My God! That child is gorgeous! You've been through a lot but thankfully you have a good support network. Sorry for your losses but so happy for the great things to come.


----------



## Headless

Congratulations on the arrival of your beautiful girl. She certainly is gorgeous. 

I'm so glad you have had such support over this difficult period in your life. I can understand completely how you feel with the loss of Krypto. I still feel so very sad over the loss of my beautiful boy Hogan in recent months.


----------



## Acid PopTart

jdubbya said:


> My God! That child is gorgeous! You've been through a lot but thankfully you have a good support network. Sorry for your losses but so happy for the great things to come.


Thank you so much! <3



Headless said:


> Congratulations on the arrival of your beautiful girl. She certainly is gorgeous.
> 
> I'm so glad you have had such support over this difficult period in your life. I can understand completely how you feel with the loss of Krypto. I still feel so very sad over the loss of my beautiful boy Hogan in recent months.


Thank you!

I'm so sorry to hear that Hogan passed. I know some people feel it's "just a pet" but the way animals can touch our lives, leaving such a lasting impression of unconditional love. It still hurts. My thoughts are with you.


----------



## Acid PopTart

Thank you all for the condolences as well as congratulations!

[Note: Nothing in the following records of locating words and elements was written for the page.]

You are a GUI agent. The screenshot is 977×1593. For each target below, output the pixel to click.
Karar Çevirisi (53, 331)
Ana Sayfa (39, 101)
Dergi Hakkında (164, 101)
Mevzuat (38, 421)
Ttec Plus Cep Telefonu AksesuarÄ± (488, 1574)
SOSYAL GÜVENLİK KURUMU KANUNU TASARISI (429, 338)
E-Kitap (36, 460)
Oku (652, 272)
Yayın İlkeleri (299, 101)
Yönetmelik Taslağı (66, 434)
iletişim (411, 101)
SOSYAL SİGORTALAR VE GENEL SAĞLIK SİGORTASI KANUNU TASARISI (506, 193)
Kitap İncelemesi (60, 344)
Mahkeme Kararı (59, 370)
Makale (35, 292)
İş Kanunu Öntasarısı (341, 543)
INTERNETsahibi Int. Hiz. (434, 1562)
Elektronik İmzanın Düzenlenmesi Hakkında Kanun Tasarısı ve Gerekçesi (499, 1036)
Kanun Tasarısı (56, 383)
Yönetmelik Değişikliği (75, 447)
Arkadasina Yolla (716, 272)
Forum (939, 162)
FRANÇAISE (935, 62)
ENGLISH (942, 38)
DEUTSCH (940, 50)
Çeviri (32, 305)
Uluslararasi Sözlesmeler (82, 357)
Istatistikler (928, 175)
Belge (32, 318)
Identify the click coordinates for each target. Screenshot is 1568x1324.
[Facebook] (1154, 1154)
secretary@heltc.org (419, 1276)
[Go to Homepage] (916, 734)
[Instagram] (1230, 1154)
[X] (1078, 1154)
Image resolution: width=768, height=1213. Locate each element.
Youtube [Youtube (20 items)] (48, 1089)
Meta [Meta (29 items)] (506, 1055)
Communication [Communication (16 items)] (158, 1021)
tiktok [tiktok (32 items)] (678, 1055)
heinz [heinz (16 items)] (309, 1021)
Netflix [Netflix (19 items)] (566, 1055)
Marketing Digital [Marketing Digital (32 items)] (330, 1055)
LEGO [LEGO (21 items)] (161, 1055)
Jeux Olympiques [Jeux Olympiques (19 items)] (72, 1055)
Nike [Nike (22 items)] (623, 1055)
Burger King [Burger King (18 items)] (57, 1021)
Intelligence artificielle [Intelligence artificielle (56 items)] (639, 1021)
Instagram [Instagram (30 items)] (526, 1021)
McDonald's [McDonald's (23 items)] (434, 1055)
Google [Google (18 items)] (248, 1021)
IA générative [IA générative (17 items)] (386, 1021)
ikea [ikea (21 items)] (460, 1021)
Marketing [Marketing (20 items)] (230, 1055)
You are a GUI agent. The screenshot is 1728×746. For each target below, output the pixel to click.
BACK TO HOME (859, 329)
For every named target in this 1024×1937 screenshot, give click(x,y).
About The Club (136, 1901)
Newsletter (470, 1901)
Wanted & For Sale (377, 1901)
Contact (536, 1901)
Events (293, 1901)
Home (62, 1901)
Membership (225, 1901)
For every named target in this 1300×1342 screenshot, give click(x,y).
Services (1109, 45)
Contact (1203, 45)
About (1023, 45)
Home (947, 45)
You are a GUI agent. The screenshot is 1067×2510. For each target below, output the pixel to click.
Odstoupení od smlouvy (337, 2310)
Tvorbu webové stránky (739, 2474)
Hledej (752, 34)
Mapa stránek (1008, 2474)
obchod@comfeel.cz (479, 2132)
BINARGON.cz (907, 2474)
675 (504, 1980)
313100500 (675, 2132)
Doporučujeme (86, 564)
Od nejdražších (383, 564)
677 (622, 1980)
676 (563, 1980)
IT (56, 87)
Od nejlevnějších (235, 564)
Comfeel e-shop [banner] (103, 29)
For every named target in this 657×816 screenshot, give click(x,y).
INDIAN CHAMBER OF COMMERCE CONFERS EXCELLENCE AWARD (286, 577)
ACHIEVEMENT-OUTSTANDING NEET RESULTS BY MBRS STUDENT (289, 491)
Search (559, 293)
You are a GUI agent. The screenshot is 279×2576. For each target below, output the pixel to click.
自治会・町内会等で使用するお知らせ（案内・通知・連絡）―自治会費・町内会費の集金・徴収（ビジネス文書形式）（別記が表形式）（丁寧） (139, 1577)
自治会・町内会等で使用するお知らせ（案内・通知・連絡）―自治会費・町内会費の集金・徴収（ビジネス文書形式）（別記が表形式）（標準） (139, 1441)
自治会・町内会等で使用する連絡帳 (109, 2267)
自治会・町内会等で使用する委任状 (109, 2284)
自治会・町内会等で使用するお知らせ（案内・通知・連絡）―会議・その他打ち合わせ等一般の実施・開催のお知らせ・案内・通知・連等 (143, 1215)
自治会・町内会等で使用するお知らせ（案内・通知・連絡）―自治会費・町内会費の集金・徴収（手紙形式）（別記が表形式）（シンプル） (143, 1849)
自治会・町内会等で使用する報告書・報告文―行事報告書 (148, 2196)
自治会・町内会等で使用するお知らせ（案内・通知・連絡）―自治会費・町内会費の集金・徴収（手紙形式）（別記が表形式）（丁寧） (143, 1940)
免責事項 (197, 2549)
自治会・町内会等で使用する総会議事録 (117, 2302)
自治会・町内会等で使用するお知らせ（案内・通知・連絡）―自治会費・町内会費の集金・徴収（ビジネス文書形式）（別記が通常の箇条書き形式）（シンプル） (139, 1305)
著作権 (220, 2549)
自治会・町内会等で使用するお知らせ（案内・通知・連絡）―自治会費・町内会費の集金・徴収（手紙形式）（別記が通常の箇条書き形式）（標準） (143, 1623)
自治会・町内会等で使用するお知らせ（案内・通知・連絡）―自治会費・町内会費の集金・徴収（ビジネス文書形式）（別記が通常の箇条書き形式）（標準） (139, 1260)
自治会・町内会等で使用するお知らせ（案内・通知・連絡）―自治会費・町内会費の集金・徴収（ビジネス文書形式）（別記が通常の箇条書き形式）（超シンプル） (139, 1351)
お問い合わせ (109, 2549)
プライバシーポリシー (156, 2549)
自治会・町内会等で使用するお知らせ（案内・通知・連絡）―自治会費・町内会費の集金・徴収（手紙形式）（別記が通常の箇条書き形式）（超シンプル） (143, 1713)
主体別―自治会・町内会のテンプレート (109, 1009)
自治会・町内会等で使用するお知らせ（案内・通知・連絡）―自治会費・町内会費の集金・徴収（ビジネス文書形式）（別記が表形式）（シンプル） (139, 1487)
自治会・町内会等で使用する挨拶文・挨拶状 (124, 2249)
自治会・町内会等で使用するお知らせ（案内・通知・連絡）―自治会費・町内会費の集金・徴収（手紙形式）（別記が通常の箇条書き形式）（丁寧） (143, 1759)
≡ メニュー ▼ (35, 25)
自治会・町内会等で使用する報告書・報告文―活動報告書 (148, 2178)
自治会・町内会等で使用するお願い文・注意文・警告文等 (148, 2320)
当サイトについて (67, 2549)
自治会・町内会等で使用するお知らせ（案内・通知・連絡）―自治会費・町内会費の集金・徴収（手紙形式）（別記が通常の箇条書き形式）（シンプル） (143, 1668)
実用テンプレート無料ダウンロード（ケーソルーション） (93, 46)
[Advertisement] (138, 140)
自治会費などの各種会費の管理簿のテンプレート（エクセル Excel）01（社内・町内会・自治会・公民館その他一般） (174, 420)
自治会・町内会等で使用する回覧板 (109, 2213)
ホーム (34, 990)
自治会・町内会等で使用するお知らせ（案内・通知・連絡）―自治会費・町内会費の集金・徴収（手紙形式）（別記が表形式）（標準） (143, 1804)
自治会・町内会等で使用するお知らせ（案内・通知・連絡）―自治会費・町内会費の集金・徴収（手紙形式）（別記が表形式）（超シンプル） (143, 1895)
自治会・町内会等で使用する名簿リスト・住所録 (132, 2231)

To celebrate my darkling turning 3 months, I wanted to do a series of portraits of Thalia in the style of the Flemish and Dutch Golden Age such as Frans Snyders and Johanne Vermeer. Although our subject matters aren't identical, it was a sense of feeling and contemplation I wanted. To paint with natural light and lush tones to create an effective misc en scene. I may not be the best photographer, but damn I can dress a set! My beautiful daughter, amidst various antiques (except the unbreakable skull because it's styrofoam) from 1890's to the 1950's (including her Christening gown).

Okay no more pestering you lovely folks with baby pictures but I was just so proud of these.


----------



## RoxyBlue

She is as beautiful as her mother


----------



## Hairazor

Those pics are great and she looks so content, may it always be so.


----------



## jdubbya

Fantastic pics! Love the contrast between her black hair and the white gown. Lends itself perfectly to the backround.


----------



## Lord Homicide

Acid PopTart said:


> You had a kid too?!?!!! Well I guess we know what we were up to last year.  Congratulations too and let's see some pictures dammit!


Yes, pretty obvious what we were up to. lol

Baron von Homicide here.
http://www.hauntforum.com/showthread.php?t=39750


----------



## Acid PopTart

RoxyBlue said:


> She is as beautiful as her mother


::blush:: Awww shucks, thanks!



Hairazor said:


> Those pics are great and she looks so content, may it always be so.


Thank you luv! She just got her first publishing gig with those photos, in a little goth magazine called Gothesque Jr. She's either going to grow up thinking I'm one awesome mom or that I'm just down around the bend and will start looking for retirement homes for me!



jdubbya said:


> Fantastic pics! Love the contrast between her black hair and the white gown. Lends itself perfectly to the backround.


Thank you so much! I was really pleased with the results.


----------



## Oaklawn Crematory

I like the skull......


----------